Data on locating words and elements
---
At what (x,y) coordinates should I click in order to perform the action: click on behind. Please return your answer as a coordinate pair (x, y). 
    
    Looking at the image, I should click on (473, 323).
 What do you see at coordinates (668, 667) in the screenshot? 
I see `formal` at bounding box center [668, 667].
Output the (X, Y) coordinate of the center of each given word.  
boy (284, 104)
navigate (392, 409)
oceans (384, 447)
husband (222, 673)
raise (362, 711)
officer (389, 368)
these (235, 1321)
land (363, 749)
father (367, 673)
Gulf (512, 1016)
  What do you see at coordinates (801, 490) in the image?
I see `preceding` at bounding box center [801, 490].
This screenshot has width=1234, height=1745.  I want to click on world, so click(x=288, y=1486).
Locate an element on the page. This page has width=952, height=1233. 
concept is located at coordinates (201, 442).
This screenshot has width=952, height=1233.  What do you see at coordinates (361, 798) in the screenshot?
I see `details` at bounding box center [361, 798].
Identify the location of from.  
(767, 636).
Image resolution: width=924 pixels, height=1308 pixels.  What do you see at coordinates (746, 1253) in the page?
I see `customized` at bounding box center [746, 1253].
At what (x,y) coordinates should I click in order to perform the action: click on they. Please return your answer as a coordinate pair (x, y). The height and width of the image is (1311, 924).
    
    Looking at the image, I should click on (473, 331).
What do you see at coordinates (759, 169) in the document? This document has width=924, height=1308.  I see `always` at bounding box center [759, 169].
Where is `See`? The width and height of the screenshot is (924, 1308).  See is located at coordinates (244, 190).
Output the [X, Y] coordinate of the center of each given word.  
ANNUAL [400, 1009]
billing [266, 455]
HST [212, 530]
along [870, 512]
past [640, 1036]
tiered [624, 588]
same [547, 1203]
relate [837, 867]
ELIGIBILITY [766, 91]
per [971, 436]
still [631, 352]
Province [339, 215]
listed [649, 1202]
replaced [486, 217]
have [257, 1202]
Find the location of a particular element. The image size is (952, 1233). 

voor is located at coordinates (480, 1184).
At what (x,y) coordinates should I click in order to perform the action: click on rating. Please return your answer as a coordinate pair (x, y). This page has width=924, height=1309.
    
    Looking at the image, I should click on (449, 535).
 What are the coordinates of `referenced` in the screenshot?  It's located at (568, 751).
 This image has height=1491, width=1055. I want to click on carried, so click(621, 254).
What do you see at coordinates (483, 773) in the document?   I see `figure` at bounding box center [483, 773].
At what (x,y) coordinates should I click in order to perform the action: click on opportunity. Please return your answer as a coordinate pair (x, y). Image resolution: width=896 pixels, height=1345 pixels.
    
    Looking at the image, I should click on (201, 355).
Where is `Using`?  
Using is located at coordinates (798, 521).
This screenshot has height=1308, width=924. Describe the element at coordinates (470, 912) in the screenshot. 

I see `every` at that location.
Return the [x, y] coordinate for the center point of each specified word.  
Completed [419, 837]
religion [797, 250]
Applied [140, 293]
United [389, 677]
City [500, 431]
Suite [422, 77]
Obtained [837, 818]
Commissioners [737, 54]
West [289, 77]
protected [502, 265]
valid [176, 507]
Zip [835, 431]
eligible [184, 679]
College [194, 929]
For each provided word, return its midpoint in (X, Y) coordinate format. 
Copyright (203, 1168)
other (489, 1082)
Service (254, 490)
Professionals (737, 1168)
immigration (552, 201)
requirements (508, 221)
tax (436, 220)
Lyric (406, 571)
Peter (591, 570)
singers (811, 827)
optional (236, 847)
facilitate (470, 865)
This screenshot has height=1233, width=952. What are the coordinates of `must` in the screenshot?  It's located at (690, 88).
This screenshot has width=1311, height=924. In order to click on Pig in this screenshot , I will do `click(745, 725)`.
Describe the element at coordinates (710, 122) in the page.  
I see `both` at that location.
---
== Given problem ==
Reproduce all of the data above, swapping "Output" for "Give" wherever it occurs and leaving everything else untouched.

== Full solution ==
At what (x,y) coordinates should I click in order to perform the action: click on behind. Please return your answer as a coordinate pair (x, y). 
    
    Looking at the image, I should click on (473, 323).
 What do you see at coordinates (668, 667) in the screenshot? 
I see `formal` at bounding box center [668, 667].
Give the (X, Y) coordinate of the center of each given word.  
boy (284, 104)
navigate (392, 409)
oceans (384, 447)
husband (222, 673)
raise (362, 711)
officer (389, 368)
these (235, 1321)
land (363, 749)
father (367, 673)
Gulf (512, 1016)
  What do you see at coordinates (801, 490) in the image?
I see `preceding` at bounding box center [801, 490].
This screenshot has width=1234, height=1745.  I want to click on world, so click(x=288, y=1486).
Locate an element on the page. This page has width=952, height=1233. 
concept is located at coordinates (201, 442).
This screenshot has width=952, height=1233.  What do you see at coordinates (361, 798) in the screenshot?
I see `details` at bounding box center [361, 798].
Identify the location of from.  
(767, 636).
Image resolution: width=924 pixels, height=1308 pixels.  What do you see at coordinates (746, 1253) in the page?
I see `customized` at bounding box center [746, 1253].
At what (x,y) coordinates should I click in order to perform the action: click on they. Please return your answer as a coordinate pair (x, y). The height and width of the image is (1311, 924).
    
    Looking at the image, I should click on (473, 331).
What do you see at coordinates (759, 169) in the document? This document has width=924, height=1308.  I see `always` at bounding box center [759, 169].
Where is `See`? The width and height of the screenshot is (924, 1308).  See is located at coordinates (244, 190).
Give the [X, Y] coordinate of the center of each given word.  
ANNUAL [400, 1009]
billing [266, 455]
HST [212, 530]
along [870, 512]
past [640, 1036]
tiered [624, 588]
same [547, 1203]
relate [837, 867]
ELIGIBILITY [766, 91]
per [971, 436]
still [631, 352]
Province [339, 215]
listed [649, 1202]
replaced [486, 217]
have [257, 1202]
Find the location of a particular element. The image size is (952, 1233). 

voor is located at coordinates (480, 1184).
At what (x,y) coordinates should I click in order to perform the action: click on rating. Please return your answer as a coordinate pair (x, y). This page has width=924, height=1309.
    
    Looking at the image, I should click on (449, 535).
 What are the coordinates of `referenced` in the screenshot?  It's located at (568, 751).
 This image has height=1491, width=1055. I want to click on carried, so click(621, 254).
What do you see at coordinates (483, 773) in the document?   I see `figure` at bounding box center [483, 773].
At what (x,y) coordinates should I click in order to perform the action: click on opportunity. Please return your answer as a coordinate pair (x, y). Image resolution: width=896 pixels, height=1345 pixels.
    
    Looking at the image, I should click on (201, 355).
Where is `Using`?  
Using is located at coordinates (798, 521).
This screenshot has height=1308, width=924. Describe the element at coordinates (470, 912) in the screenshot. 

I see `every` at that location.
Return the [x, y] coordinate for the center point of each specified word.  
Completed [419, 837]
religion [797, 250]
Applied [140, 293]
United [389, 677]
City [500, 431]
Suite [422, 77]
Obtained [837, 818]
Commissioners [737, 54]
West [289, 77]
protected [502, 265]
valid [176, 507]
Zip [835, 431]
eligible [184, 679]
College [194, 929]
For each provided word, return its midpoint in (X, Y) coordinate format. 
Copyright (203, 1168)
other (489, 1082)
Service (254, 490)
Professionals (737, 1168)
immigration (552, 201)
requirements (508, 221)
tax (436, 220)
Lyric (406, 571)
Peter (591, 570)
singers (811, 827)
optional (236, 847)
facilitate (470, 865)
This screenshot has height=1233, width=952. What are the coordinates of `must` in the screenshot?  It's located at (690, 88).
This screenshot has width=1311, height=924. In order to click on Pig in this screenshot , I will do `click(745, 725)`.
Describe the element at coordinates (710, 122) in the page.  
I see `both` at that location.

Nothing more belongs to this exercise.